ATHENS – As Greeks prepare to commit political suicide at the June 17 elections – a bullet in the head courtesy of the New Democracy Capitalists – PASOK Anti-Socialists who created the economic crisis and favor more austerity, or the guillotine being set up by the dangerous demagogues of the Coalition of the Radical Left (SYRIZA) and its charmless leader, Alexis Tsipras, who wants to go back to the drachma – blame everyone else for their problems, especially the Germans and Chancellor Angela “The Dominatrix” Merkel.
She has insisted on the pay cuts, tax hikes, and slashed pensions put forth by the Troika of the European Union-International Monetary Fund-European Central Bank (EU-IMF-ECB) in return for $325 billion in two bailouts to keep the country’s dead economy on life support. It’s that way because New Democracy and PASOK took turns the last 36 years packing payrolls with their cronies in return for votes, creating a bottom-heavy economy with $460 billion in debt they want someone else to pay, and bring them back to power for another crack at ruination.

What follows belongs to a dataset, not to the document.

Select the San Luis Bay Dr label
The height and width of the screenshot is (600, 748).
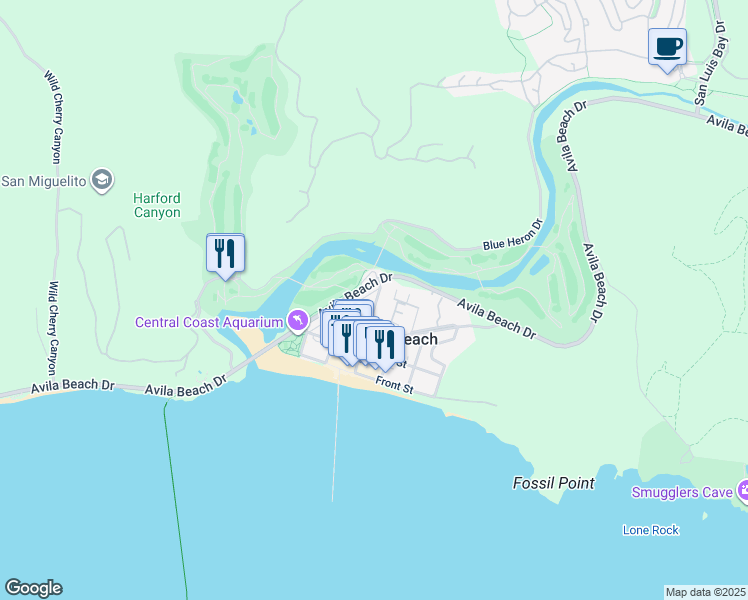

Merkel has been portrayed as a taskmaster, Nazi, villain and cracking the whip on Greeks, who portray themselves the chronic victims of international conspiracies and see themselves as hard-working, incorruptible and who just like to take eight-hour breaks during the day to enjoy the sun, coffee, and a few thousand cigarettes.
The mirror is broken. A survey by the Pew Research Center, a nonpartisan Washington, D.C.-based think tank, of eight European Union (EU) countries, also including Britain, France, Germany, Spain, Italy, Poland and the Czech Republic, showed Germans are seen as the hardest working and least corruptible and that Madame Merkel gets high marks for crisis management while Greece is alone in viewing itself mainly because everyone else thinks the Greeks are bums, lazy and the least-respected, a stereotype to be sure, but one which the politician-created crisis has given credence. It”s not fair to the many, decent, hard-working honest Greeks, but, as the saying goes, life isn’t fair, and perception is reality.
That’s not going to sit well in the coffee shops where the last Greeks who aren’t rich can afford even reduced-price fare, but the finding was this: “Germany is the most admired country in the EU and its Chancellor the most respected leader.” It could be one reason why some 60,000 Greeks have fled their homeland to settle under Madame Merkel’s bosom there, including some 6,000 doctors, and why German language classes are the hottest ticket in Athens. Greeks are bad-mouthing Germany out of one side of their mouth and rapidly learning how to say, “How much is a ticket to Berlin?” out of the other.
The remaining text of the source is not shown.